- _Activity_:
Restate the entries word for word, leaving nothing out.

*** Extracted material ***

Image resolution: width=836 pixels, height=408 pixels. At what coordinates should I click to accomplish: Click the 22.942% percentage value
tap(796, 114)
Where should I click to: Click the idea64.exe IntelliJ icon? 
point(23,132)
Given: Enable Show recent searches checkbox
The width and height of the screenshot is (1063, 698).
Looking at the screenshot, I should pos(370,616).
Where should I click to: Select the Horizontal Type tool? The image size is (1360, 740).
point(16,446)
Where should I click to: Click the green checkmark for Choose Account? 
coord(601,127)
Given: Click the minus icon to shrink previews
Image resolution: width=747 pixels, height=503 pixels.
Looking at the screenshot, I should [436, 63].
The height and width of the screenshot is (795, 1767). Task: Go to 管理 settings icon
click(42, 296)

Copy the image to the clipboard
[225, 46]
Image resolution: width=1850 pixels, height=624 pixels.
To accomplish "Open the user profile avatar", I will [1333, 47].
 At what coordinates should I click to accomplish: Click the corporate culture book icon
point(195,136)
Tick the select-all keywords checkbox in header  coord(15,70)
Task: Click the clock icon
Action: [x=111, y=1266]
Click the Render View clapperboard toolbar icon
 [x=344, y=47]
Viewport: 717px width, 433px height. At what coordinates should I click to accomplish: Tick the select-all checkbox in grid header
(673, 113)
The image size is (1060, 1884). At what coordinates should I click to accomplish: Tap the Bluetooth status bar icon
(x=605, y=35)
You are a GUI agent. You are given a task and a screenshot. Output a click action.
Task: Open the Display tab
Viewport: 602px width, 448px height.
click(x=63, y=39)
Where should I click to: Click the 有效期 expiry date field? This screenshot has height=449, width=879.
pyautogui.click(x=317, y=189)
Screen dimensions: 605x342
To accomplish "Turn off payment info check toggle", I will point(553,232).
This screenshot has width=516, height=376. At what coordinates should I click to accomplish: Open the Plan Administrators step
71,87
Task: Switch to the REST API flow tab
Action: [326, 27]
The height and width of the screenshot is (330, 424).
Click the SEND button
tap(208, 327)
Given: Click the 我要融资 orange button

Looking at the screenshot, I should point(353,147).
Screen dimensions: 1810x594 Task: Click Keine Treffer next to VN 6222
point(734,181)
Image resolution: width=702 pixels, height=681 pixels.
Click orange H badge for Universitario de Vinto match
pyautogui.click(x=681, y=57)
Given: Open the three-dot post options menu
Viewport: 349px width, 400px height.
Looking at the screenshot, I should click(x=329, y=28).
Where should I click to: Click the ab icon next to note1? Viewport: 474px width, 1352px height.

*** End of Extracted material ***

- _Exercise response_:
Image resolution: width=836 pixels, height=408 pixels. At what coordinates should I click to accomplish: Click the 22.942% percentage value
tap(796, 114)
Where should I click to: Click the idea64.exe IntelliJ icon? 
point(23,132)
Given: Enable Show recent searches checkbox
The width and height of the screenshot is (1063, 698).
Looking at the screenshot, I should pos(370,616).
Where should I click to: Select the Horizontal Type tool? The image size is (1360, 740).
point(16,446)
Where should I click to: Click the green checkmark for Choose Account? 
coord(601,127)
Given: Click the minus icon to shrink previews
Image resolution: width=747 pixels, height=503 pixels.
Looking at the screenshot, I should [436, 63].
The height and width of the screenshot is (795, 1767). Task: Go to 管理 settings icon
click(42, 296)

Copy the image to the clipboard
[225, 46]
Image resolution: width=1850 pixels, height=624 pixels.
To accomplish "Open the user profile avatar", I will [1333, 47].
 At what coordinates should I click to accomplish: Click the corporate culture book icon
point(195,136)
Tick the select-all keywords checkbox in header  coord(15,70)
Task: Click the clock icon
Action: [x=111, y=1266]
Click the Render View clapperboard toolbar icon
 [x=344, y=47]
Viewport: 717px width, 433px height. At what coordinates should I click to accomplish: Tick the select-all checkbox in grid header
(673, 113)
The image size is (1060, 1884). At what coordinates should I click to accomplish: Tap the Bluetooth status bar icon
(x=605, y=35)
You are a GUI agent. You are given a task and a screenshot. Output a click action.
Task: Open the Display tab
Viewport: 602px width, 448px height.
click(x=63, y=39)
Where should I click to: Click the 有效期 expiry date field? This screenshot has height=449, width=879.
pyautogui.click(x=317, y=189)
Screen dimensions: 605x342
To accomplish "Turn off payment info check toggle", I will point(553,232).
This screenshot has width=516, height=376. At what coordinates should I click to accomplish: Open the Plan Administrators step
71,87
Task: Switch to the REST API flow tab
Action: [326, 27]
The height and width of the screenshot is (330, 424).
Click the SEND button
tap(208, 327)
Given: Click the 我要融资 orange button

Looking at the screenshot, I should point(353,147).
Screen dimensions: 1810x594 Task: Click Keine Treffer next to VN 6222
point(734,181)
Image resolution: width=702 pixels, height=681 pixels.
Click orange H badge for Universitario de Vinto match
pyautogui.click(x=681, y=57)
Given: Open the three-dot post options menu
Viewport: 349px width, 400px height.
Looking at the screenshot, I should click(x=329, y=28).
Where should I click to: Click the ab icon next to note1? Viewport: 474px width, 1352px height.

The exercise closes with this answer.